My experience of hypomania; grandiose, overly confident, reckless, impulsive, aggressive, no shame, “life of the party”, hyperactive, and lack of sleep. Combine this state with alcohol and you’ve got a recipe for self-destruction. I won’t go into detail about what I’ve done over the years while combining prescription med’s and alcohol but, suffice to say I’m very lucky to have avoided jail.
Last year I had a hypomanic episode that lasted around 3 months. I was drinking heavily during this time and was living dangerously. I was working full time and coping alright during the day at work but outside of work on my down time I was all over the place. Driving recklessly, drink driving, and even started smoking cigarettes to try and cope. My destructive behavior finally caught up with me and I got caught drink driving and lost my license for 6 months.

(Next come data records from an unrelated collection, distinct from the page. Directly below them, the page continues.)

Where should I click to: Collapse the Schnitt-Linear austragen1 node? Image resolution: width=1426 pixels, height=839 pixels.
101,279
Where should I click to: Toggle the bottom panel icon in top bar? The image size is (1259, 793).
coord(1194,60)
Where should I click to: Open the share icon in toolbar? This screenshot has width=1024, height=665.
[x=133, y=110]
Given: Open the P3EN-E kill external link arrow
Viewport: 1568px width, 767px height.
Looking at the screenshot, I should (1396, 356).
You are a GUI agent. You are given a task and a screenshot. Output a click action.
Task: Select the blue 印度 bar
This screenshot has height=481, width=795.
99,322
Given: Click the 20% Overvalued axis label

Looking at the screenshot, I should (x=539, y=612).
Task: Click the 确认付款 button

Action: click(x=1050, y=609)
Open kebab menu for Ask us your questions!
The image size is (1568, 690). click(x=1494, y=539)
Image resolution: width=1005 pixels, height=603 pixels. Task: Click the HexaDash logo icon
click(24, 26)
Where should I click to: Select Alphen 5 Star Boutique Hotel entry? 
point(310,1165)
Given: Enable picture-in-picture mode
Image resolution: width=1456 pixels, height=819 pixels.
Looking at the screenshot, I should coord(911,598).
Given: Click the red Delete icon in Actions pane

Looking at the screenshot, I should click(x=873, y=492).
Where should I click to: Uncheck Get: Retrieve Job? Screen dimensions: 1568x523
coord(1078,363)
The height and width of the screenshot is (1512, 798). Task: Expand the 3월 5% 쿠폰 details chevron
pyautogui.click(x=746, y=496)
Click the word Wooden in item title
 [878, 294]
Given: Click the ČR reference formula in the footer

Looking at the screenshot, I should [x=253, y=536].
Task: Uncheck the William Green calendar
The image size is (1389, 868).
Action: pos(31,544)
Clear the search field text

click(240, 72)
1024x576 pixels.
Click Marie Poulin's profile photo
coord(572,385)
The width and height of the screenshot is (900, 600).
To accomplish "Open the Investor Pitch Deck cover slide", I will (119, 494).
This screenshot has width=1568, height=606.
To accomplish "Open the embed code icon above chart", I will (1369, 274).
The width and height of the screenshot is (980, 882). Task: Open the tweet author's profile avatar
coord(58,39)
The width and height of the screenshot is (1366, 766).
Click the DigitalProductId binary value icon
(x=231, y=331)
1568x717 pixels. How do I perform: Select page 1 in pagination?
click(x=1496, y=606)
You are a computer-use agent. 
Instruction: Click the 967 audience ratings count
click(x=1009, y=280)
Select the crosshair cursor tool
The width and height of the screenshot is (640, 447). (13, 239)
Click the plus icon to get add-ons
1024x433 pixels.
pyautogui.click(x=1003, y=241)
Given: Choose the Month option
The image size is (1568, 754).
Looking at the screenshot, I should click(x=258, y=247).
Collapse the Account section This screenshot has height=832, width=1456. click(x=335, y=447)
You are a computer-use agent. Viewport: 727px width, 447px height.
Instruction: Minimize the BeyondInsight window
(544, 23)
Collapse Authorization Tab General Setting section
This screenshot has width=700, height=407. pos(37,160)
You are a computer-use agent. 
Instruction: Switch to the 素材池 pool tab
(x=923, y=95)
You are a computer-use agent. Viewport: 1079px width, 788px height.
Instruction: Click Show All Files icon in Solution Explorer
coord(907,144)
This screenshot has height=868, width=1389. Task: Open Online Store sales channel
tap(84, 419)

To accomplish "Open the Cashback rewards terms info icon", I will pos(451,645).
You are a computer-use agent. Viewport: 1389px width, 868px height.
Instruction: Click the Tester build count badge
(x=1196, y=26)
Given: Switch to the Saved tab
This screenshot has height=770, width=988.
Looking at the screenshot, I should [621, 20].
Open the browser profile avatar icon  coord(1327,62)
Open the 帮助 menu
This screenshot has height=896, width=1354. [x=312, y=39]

A friend of mine was also in the late stages of brain cancer which had a big impact on my mental state. When he finally passed away in early May that lead me out of hypomania and crashing back down into depression and anxiety. I managed to keep working for about a month after he passed away but eventually it all became too much and I resigned and started receiving welfare. I did manage to go back and work another couple months of 2018 but come November I was back on welfare again and have been on it ever since.
I’m sharing these experiences to help give a face to hypomania and Bipolar 2. I take full responsibility for my actions and don’t use my illness as an excuse for my behavior. Let’s hope that I’ve learned my lesson and don’t go down that rocky road to self-destruction again.